#### Extracted entries ####

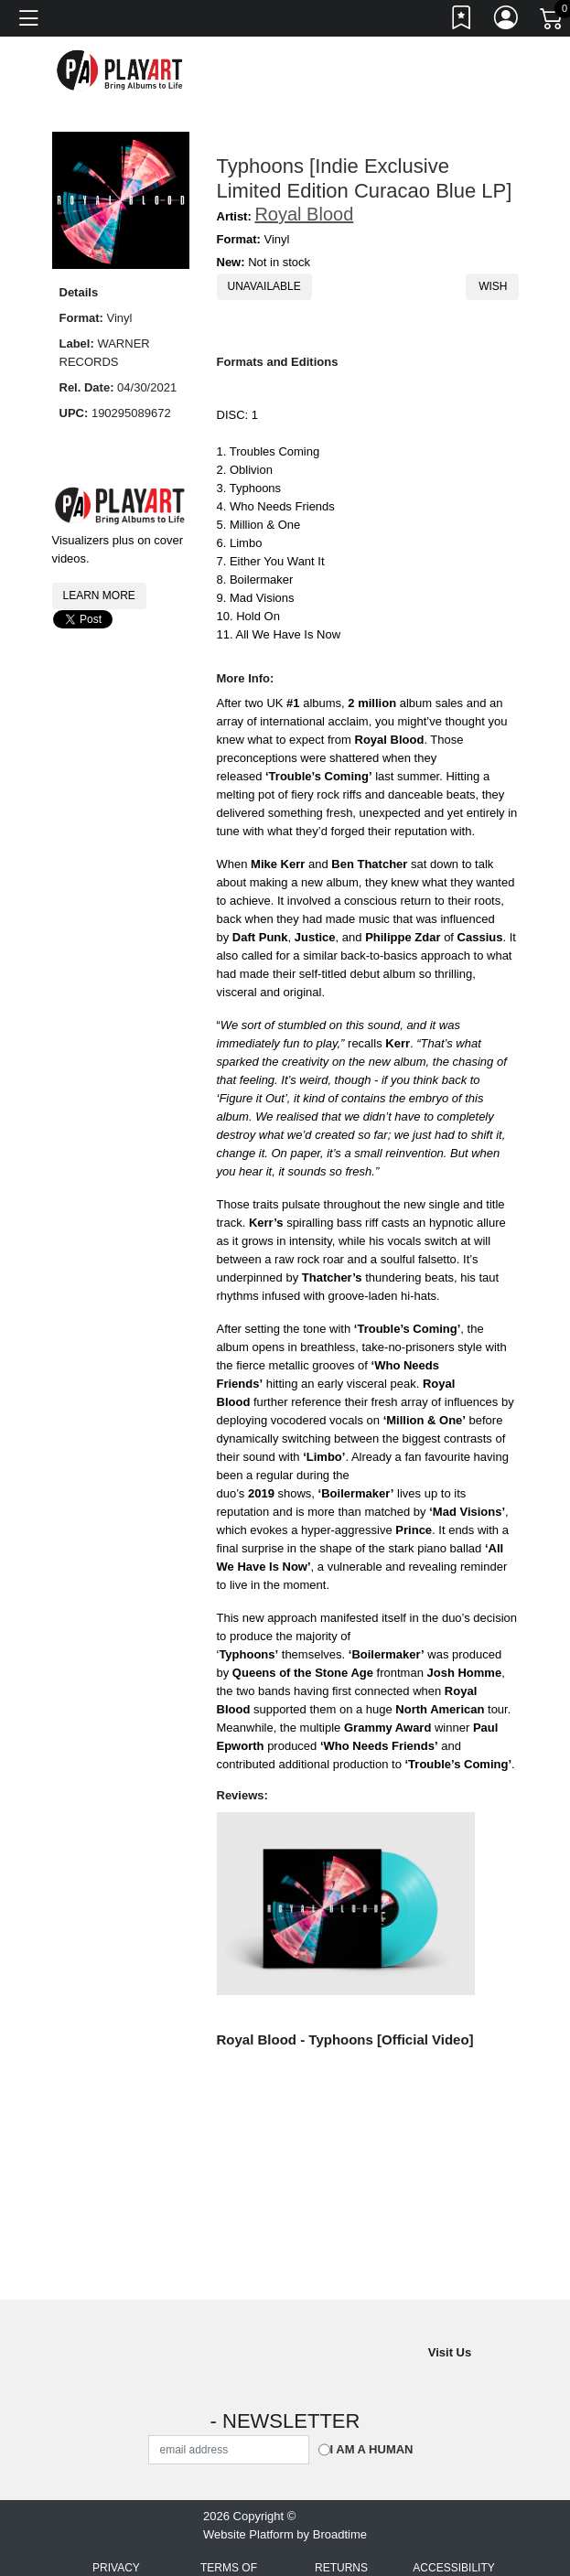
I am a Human (372, 2449)
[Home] (120, 70)
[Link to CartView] (552, 17)
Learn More (99, 595)
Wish (492, 286)
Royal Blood (303, 214)
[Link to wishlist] (462, 21)
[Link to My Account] (507, 21)
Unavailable (264, 286)
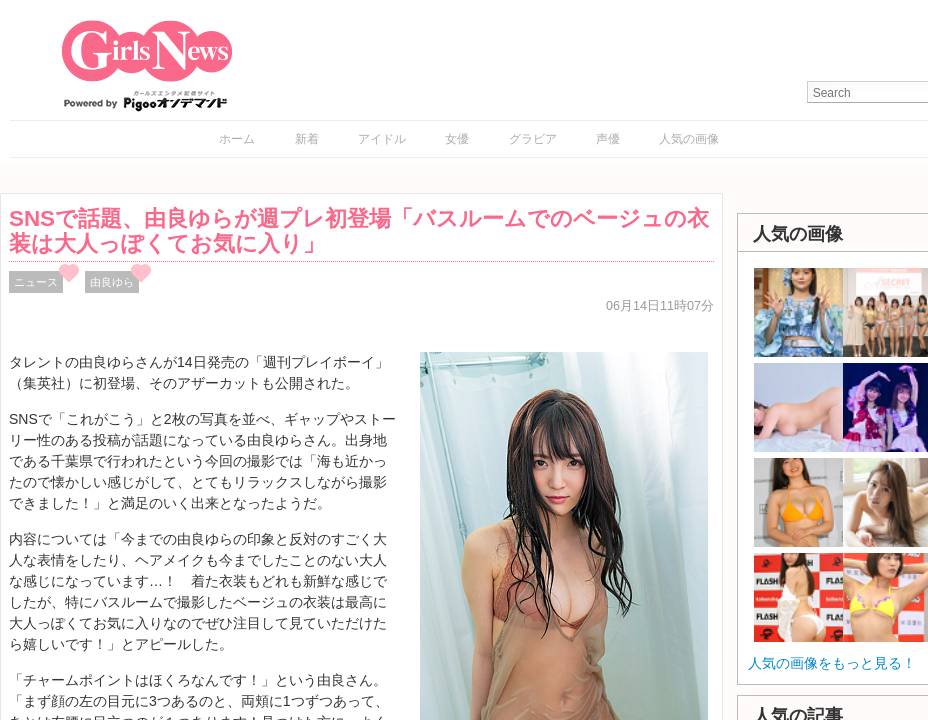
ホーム (237, 139)
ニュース (36, 282)
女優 (457, 139)
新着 (307, 139)
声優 (608, 139)
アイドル (382, 139)
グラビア (533, 139)
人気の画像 (689, 139)
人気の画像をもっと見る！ (832, 663)
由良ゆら (112, 282)
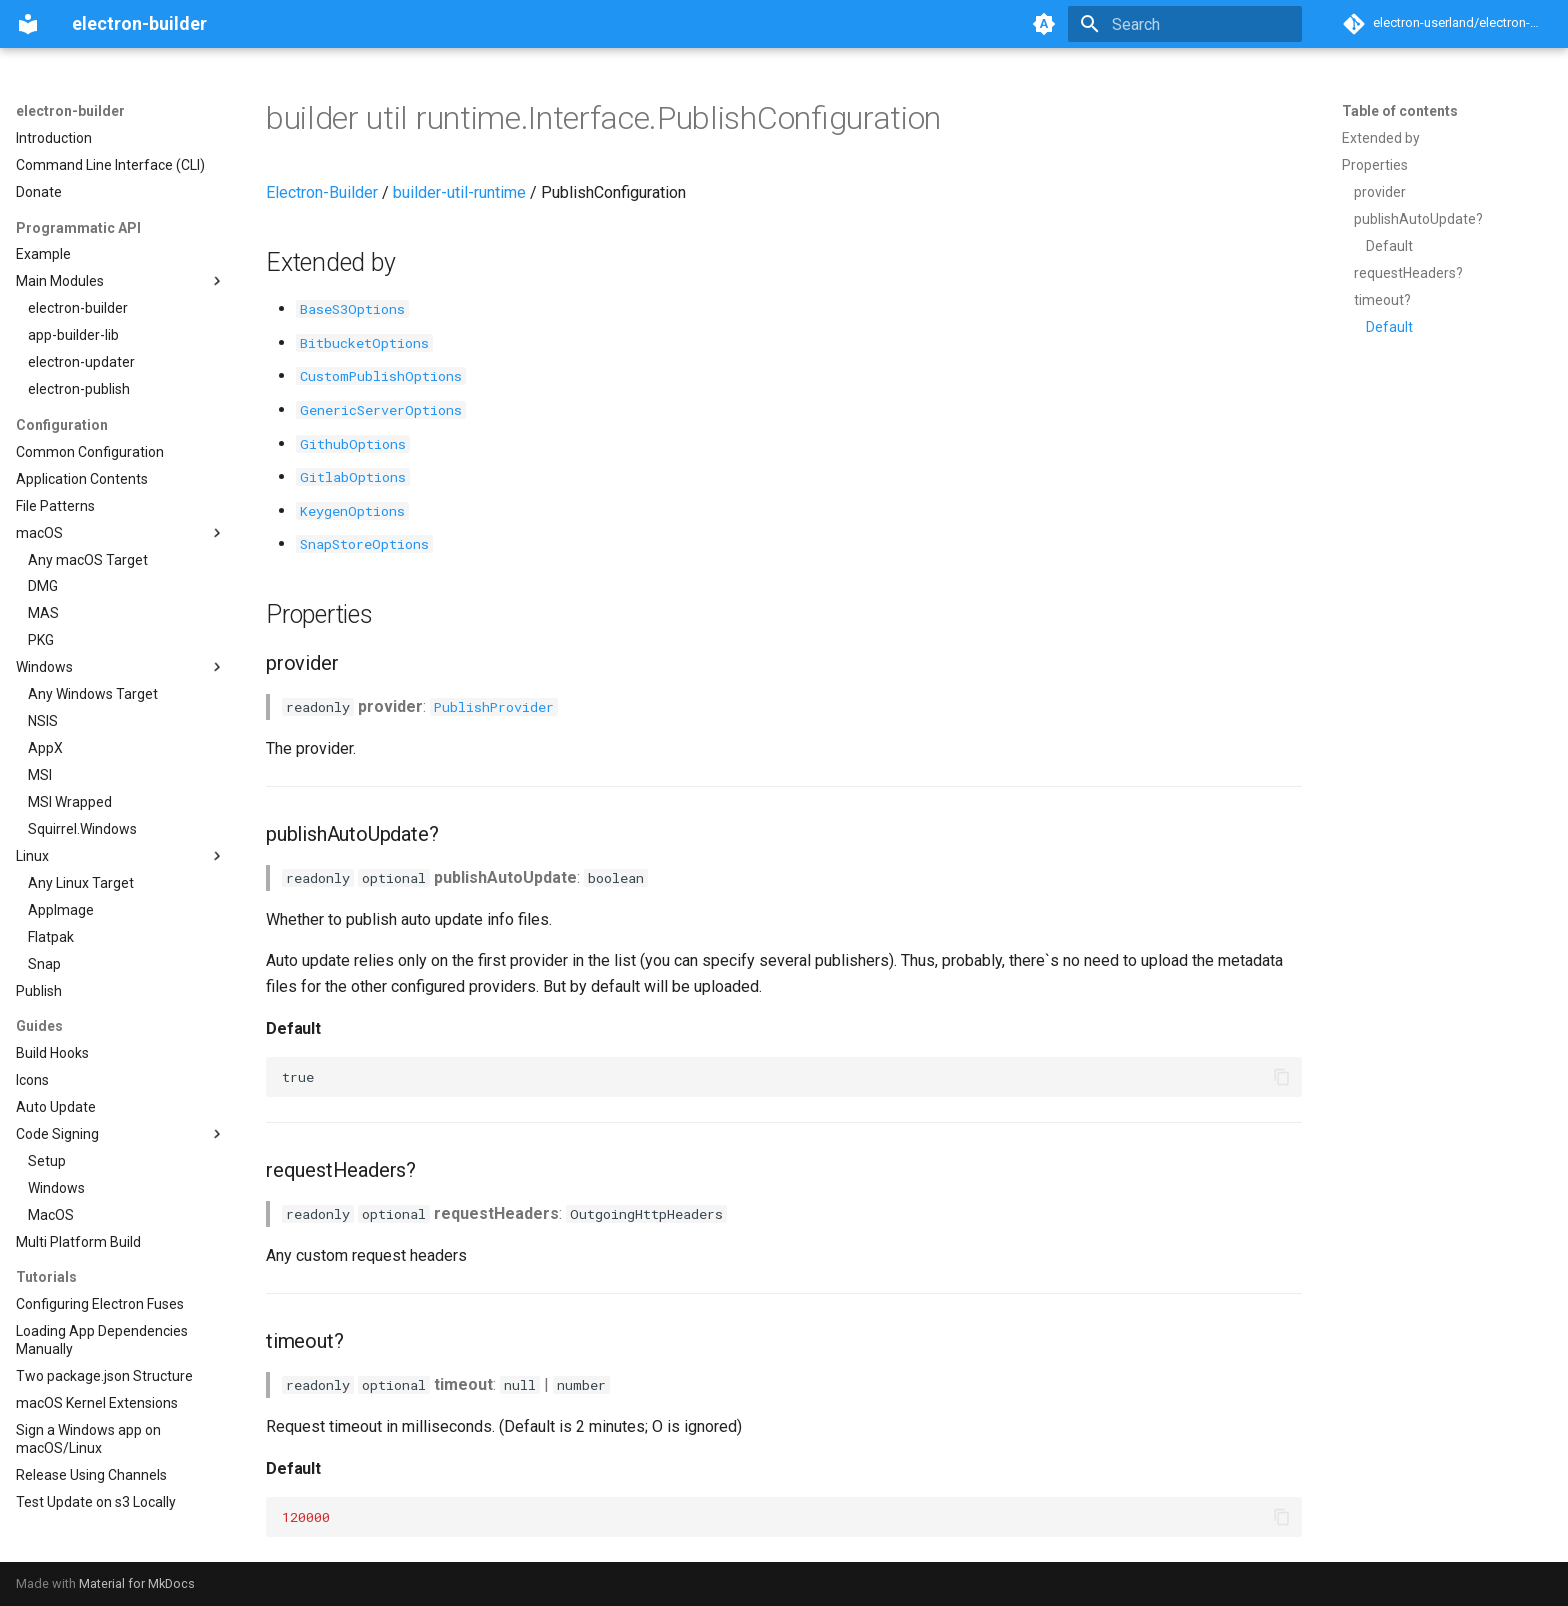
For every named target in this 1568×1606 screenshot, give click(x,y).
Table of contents (1400, 111)
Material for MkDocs (137, 1583)
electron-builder (70, 111)
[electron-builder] (28, 24)
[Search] (1185, 24)
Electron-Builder (322, 192)
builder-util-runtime (459, 192)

####

Rewrite every line of the items above, replacing "Link to" with "Go to" and changing nothing else. Leave out the pictures.

I am a Human (372, 2449)
[Home] (120, 70)
[Go to CartView] (552, 17)
Learn More (99, 595)
Wish (492, 286)
Royal Blood (303, 214)
[Go to wishlist] (462, 21)
[Go to My Account] (507, 21)
Unavailable (264, 286)
ホーム (237, 139)
ニュース (36, 282)
女優 (457, 139)
新着 (307, 139)
声優 (608, 139)
アイドル (382, 139)
グラビア (533, 139)
人気の画像 (689, 139)
人気の画像をもっと見る！ (832, 663)
由良ゆら (112, 282)
For every named target in this 1568×1606 screenshot, give click(x,y).
Table of contents (1400, 111)
Material for MkDocs (137, 1583)
electron-builder (70, 111)
[electron-builder] (28, 24)
[Search] (1185, 24)
Electron-Builder (322, 192)
builder-util-runtime (459, 192)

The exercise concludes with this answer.